Ник пытается улыбнуться, но выходит с трудом.
Ведомая неизвестными мне инстинктами, я осторожно пристраиваюсь рядом, стараясь удержаться на клочке свободного места и беру за руку. Ник сжимает мою ладонь в ответ.
Я знаю, что в эту секунду ему плевать на то, кто с ним рядом. Лишь бы нашёлся человек, готовый забрать хоть часть его боли. И я начинаю рассказывать обо всем, что случилось, пока его не было. Грустные истории и забавные, путаные и логически хромающие, больше похожие на мои сны. Я говорю и говорю, и не могу остановиться. Тихо, медленно, шепотом. О том, как Шон впервые разбил будильник, и Арт поставил рекорд по количеству шуток, которые умудрился придумать на эту тему. О нашей новой машине, в которой неделю пахло протухшим сыром, и как мы отправили ее на мойку, специально не закрыв двери.
Ник молча слушает, уткнувшись взглядом в красноватые тени на стенах комнаты. Даже его рваное дыхание, кажется, успокаивается.
В сознании вдруг всплывают сцены наших ежедневных стычек. Все это происходило будто в другой жизни. Сколько их уже было, тех жизней, и в каждой мы пересекались, словно частичка меня попала в него, а его в меня. И этому не отыскать объяснения. Что бы не происходило вокруг, они друг к другу тянутся. Как друзья, как враги, как части чего-то целого. Сердцами, словно осколками звёзд, раз за разом попадая на одну и ту же орбиту.

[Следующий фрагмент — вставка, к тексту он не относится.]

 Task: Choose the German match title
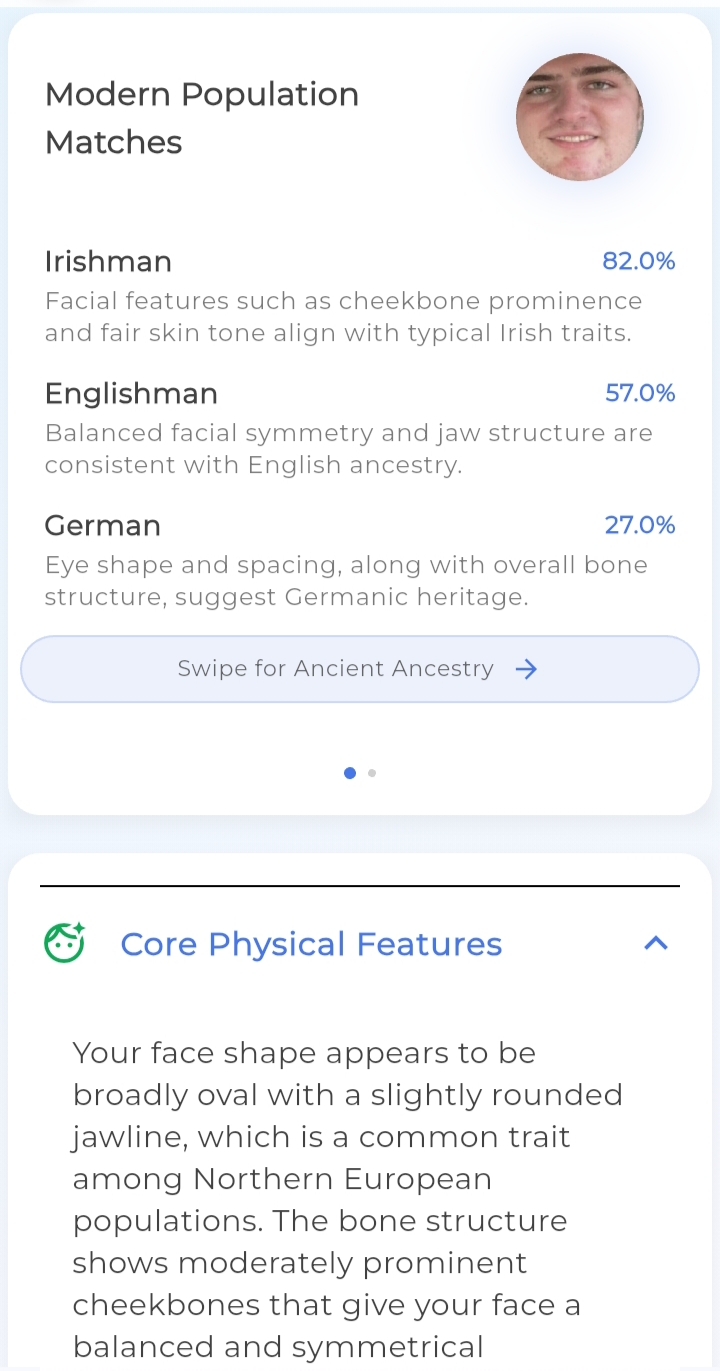pyautogui.click(x=102, y=526)
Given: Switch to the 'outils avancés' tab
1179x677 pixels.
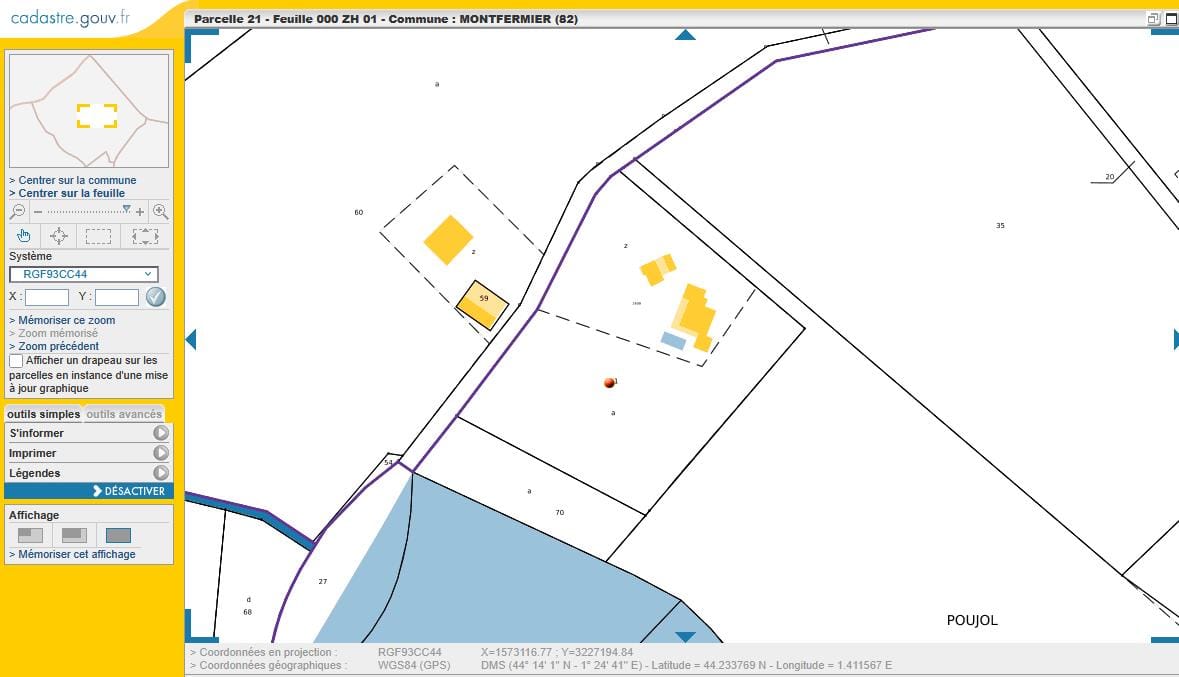Looking at the screenshot, I should [124, 414].
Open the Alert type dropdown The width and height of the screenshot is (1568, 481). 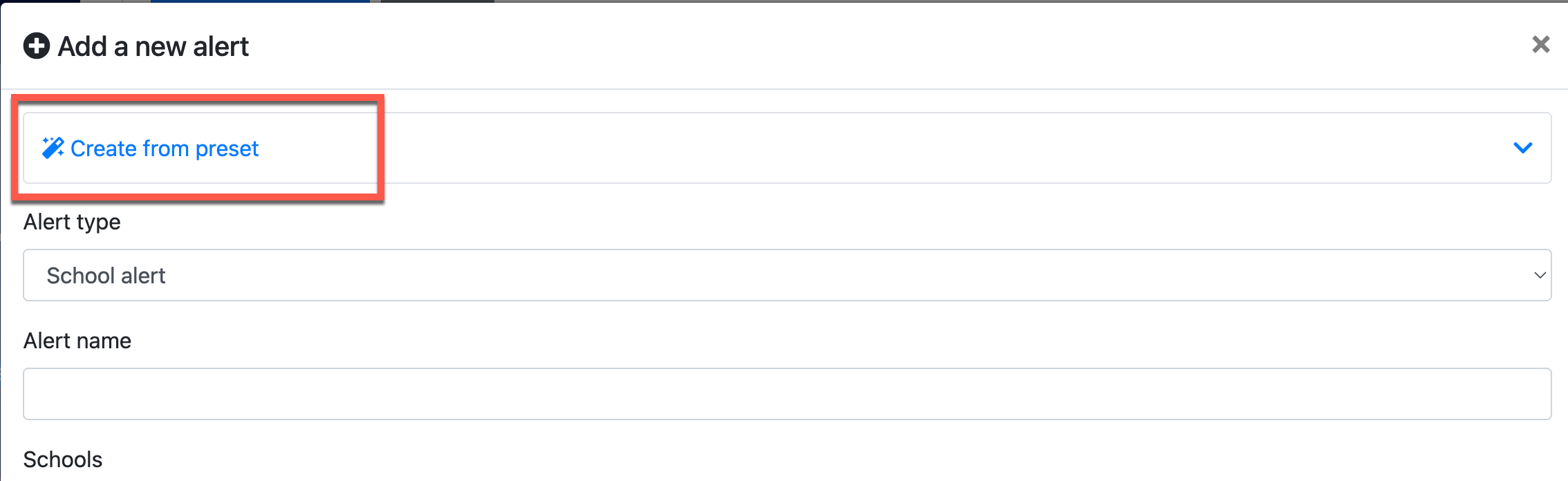(787, 275)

Я пыталась сопротивляться, когда убедила себя и всех остальных, что Ник предатель, но все равно не смогла от него избавиться. При каждой удобной возможности показывала, что он — последний человек, с кем мне хотелось бы разговаривать. Вот только оказалось, ошибалась.
Спустя некоторое время Ник проваливается в сон. Не знаю, хорошо это или плохо, но надеюсь, что так для него легче. Я провожу ладонью по горячей щеке, на которой отросла темная щетина, и оборачиваюсь, услышав из коридора хлопок двери. Наверное, Джесс вернулся. Словно вор, встаю с дивана и крадусь к выходу.